What the task requires:
Rewrite the data from the line with "You are a GUI" up to and including the line with "Image resolution: width=1375" as a Markdown table with the columns Row and Text, numbering each line and leaving out blank lines.

Material to process:
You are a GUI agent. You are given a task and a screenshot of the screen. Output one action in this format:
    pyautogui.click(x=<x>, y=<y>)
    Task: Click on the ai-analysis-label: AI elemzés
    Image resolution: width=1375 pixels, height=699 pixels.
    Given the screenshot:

* * *

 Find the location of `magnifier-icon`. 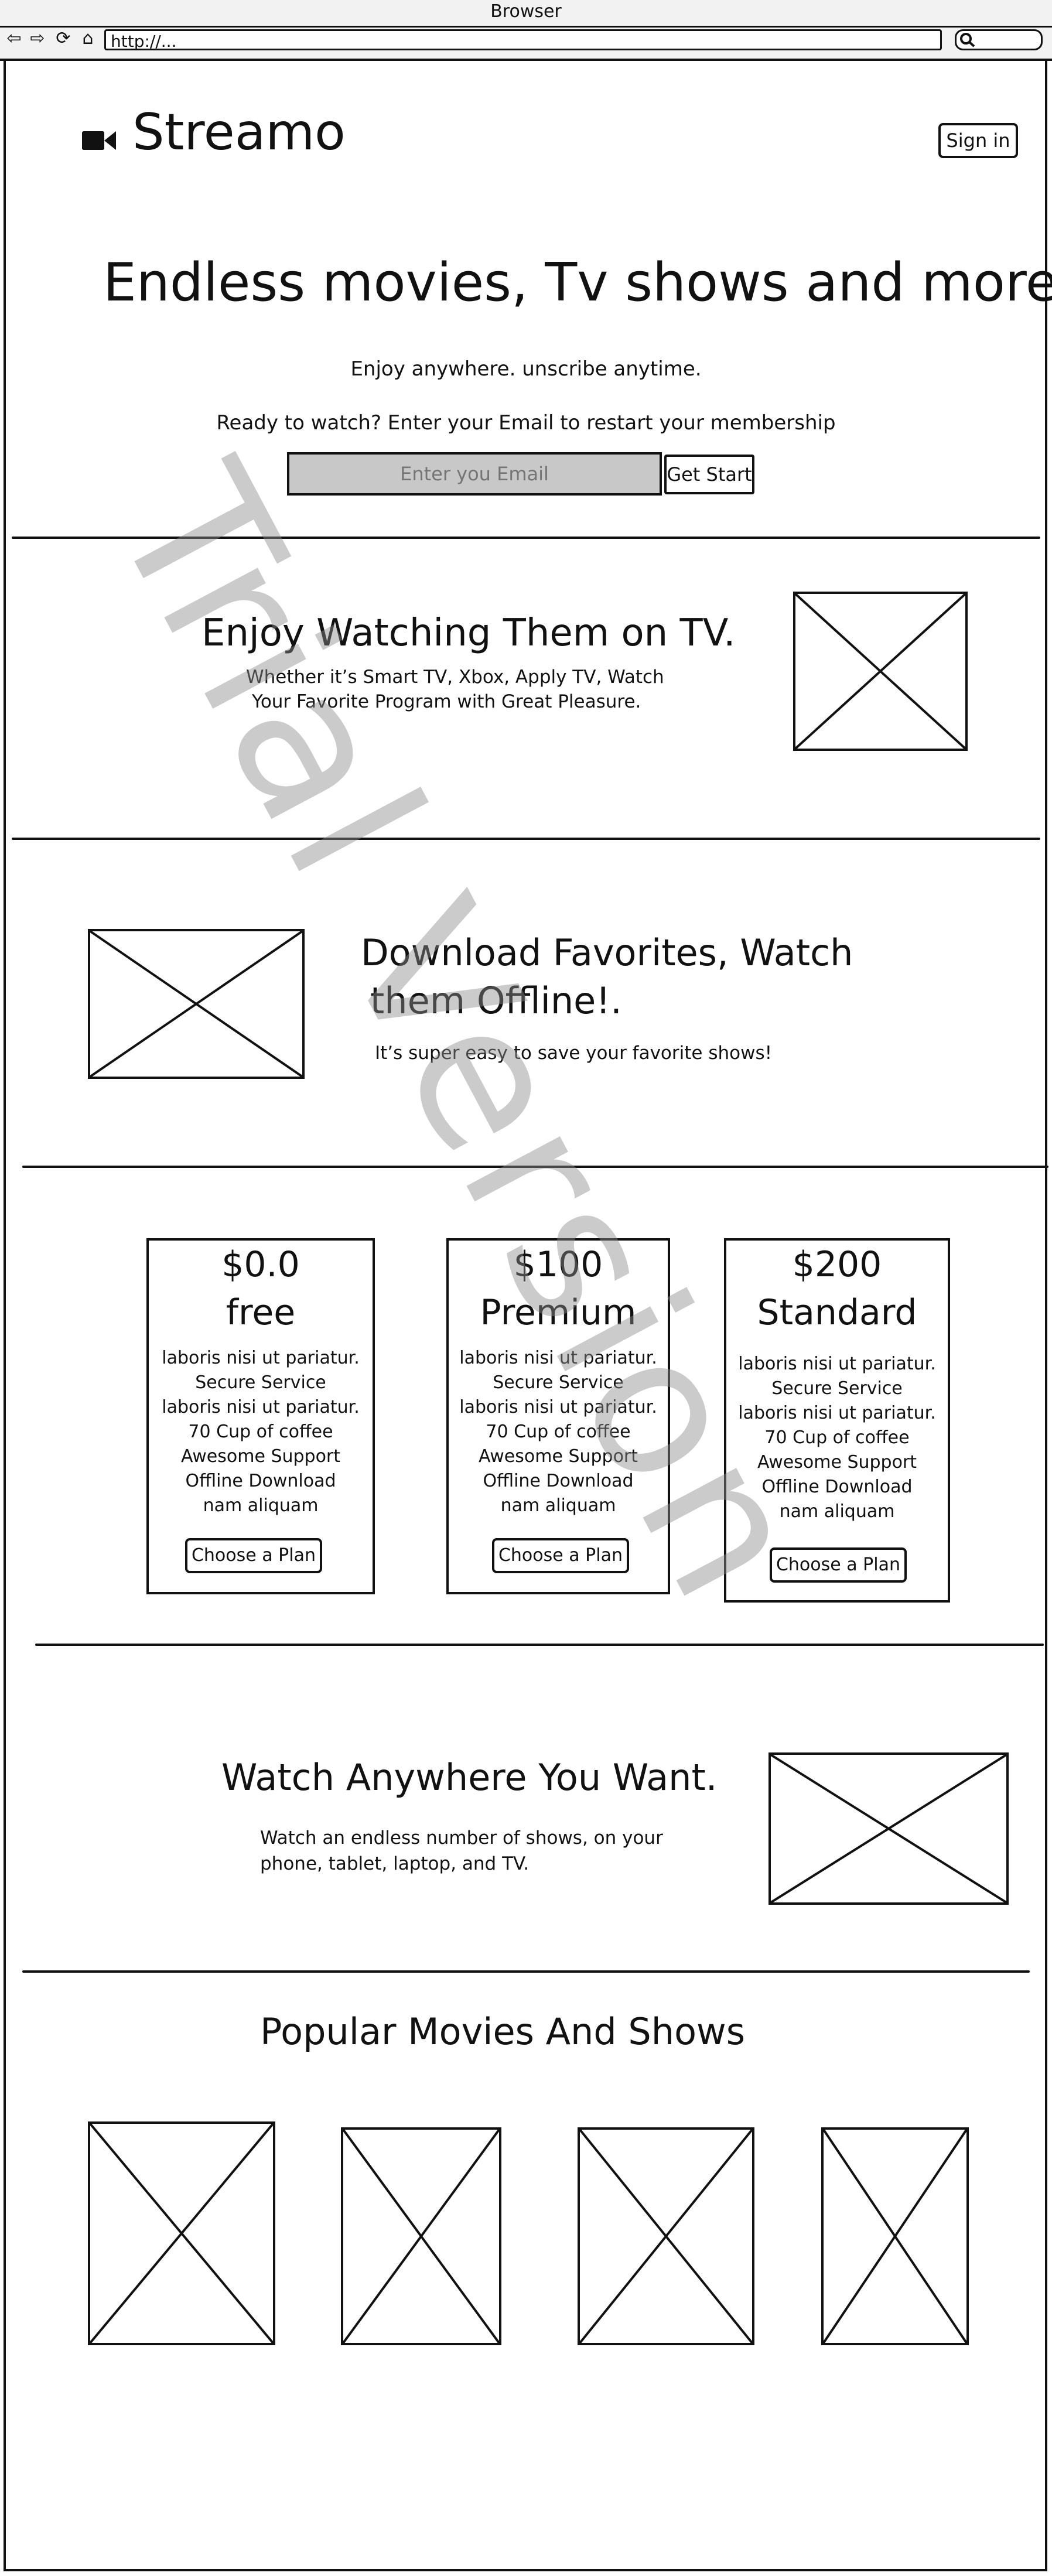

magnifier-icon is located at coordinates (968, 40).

Task answer:
| Row | Text |
|---|---|
| 1 | You are a GUI agent. You are given a task and a screenshot of the screen. Output one action in this format: |
| 2 |     pyautogui.click(x=<x>, y=<y>) |
| 3 |     Task: Click on the ai-analysis-label: AI elemzés |
| 4 |     Image resolution: width=1375 pixels, height=699 pixels. |